The focus then shifted north to Hillah, with several objects. One was to support the marine operation at the Tigris crossing. A second was to protect the development of 3rd Infantry Division’s attack on Baghdad from the direction of Karbala, farther north. Both missions would involve the 101st in combat with the Hammurabi Republican Guard Division, which had sent armour and infantry from the capital to defend its southern approaches. In one of the few episodes of organized resistance staged by the Iraqi conventional forces, 101st’s infantry and supporting armour would be forced to fight step by step, relying on artillery bombardment as well as tank gunnery and air support to reduce the defences as the strongpoints were identified. The Iraqis also deployed artillery, requiring the Americans to mount counter-battery fire, directed by radar that refers incoming fire to its point of origin. Fighting persisted in Hillah and its surrounding area from 2 to 10 April; only after eight days of often intense combat could General Petraeus report that Hillah was clear of enemy and secure. The battle, though not costly in American lives, had consumed an enormous amount of ordnance, including 1,000 Hellfire anti-armour missiles, launched from helicopters, 2,000 conventional artillery rounds, 155mm and 105mm, fired by 321st Artillery Regiment, and 114 ATACMS (Army Tactical Missile System), a rocket discharged from the Multiple Launch Rocket System (MLRS), with a longer range and heavier warhead than the MLRS standard missile. Army and air force aircraft had flown 135 close support missions, against bunkers and fortified buildings, while the division’s helicopters had destroyed 256 air-defence sites and vehicles, 110 guns and rocket launchers, 287 armoured vehicles, 800 other vehicles and many bunkers and other fire positions. Although the elements of the Hammurabi Division had fought better than most Iraqi troops encountered, they had lacked both the skills and the firepower to put up an effective defence.

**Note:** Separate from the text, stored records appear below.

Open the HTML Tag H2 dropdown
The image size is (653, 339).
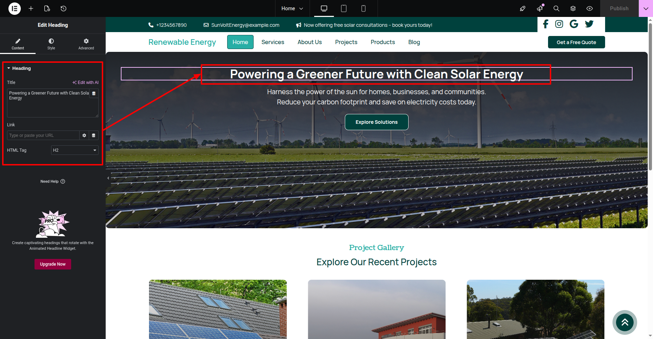pyautogui.click(x=75, y=150)
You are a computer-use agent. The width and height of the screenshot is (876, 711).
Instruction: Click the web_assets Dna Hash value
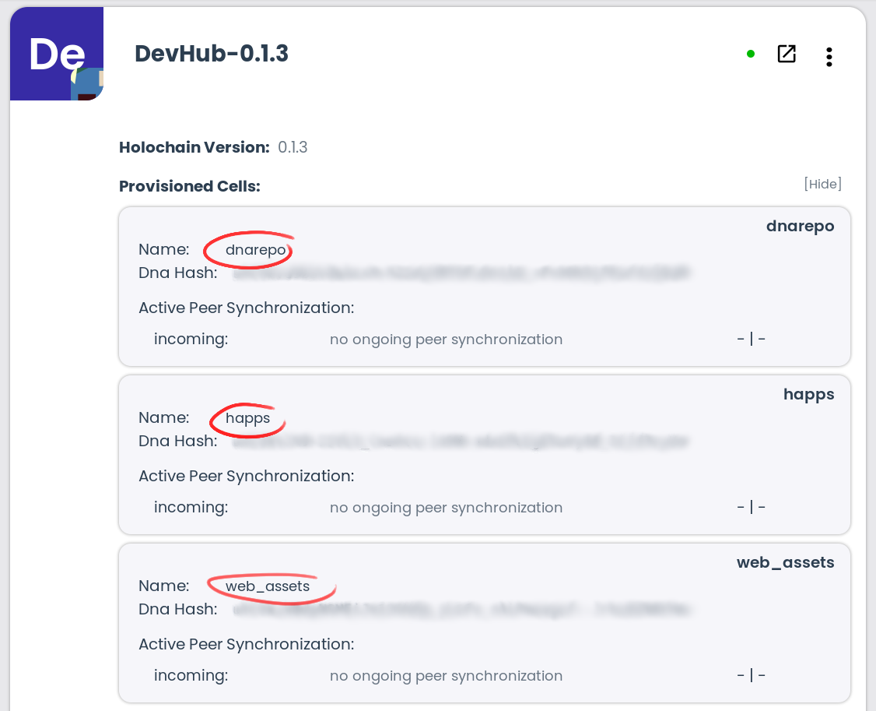(459, 609)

The way to Baghdad was now open. The objectives yet to be taken – the Karbala gap, between that town and its reservoir fed from the Hadimah Dam, Baghdad International Airport, and the terminal points of the highways leading into the city – all lay within the metropolitan area. The rest of Saddam’s kingdom was in the possession of the coalition forces. In the Kurdish north, never fully under Saddam’s control, a coalition of Kurdish fighters, the peshmerga, coalition special forces and conventional American formations, notably the 173rd Airborne Brigade, had crushed the Ba’athist organization and was in control both of the countryside and the major cities. Part of the Sunni heartland, around Tikrit north of Baghdad, remained to be occupied but the behaviour of its population was not affecting the development of the campaign. In the Shi’a south the British element of the coalition force committed to Operation Iraqi Freedom had, after seizing the Fao peninsula and the port of Umm Qasr, entered and secured Basra. The liberation of Iraq from the monstrous dictatorship of Saddam Hussein was almost complete.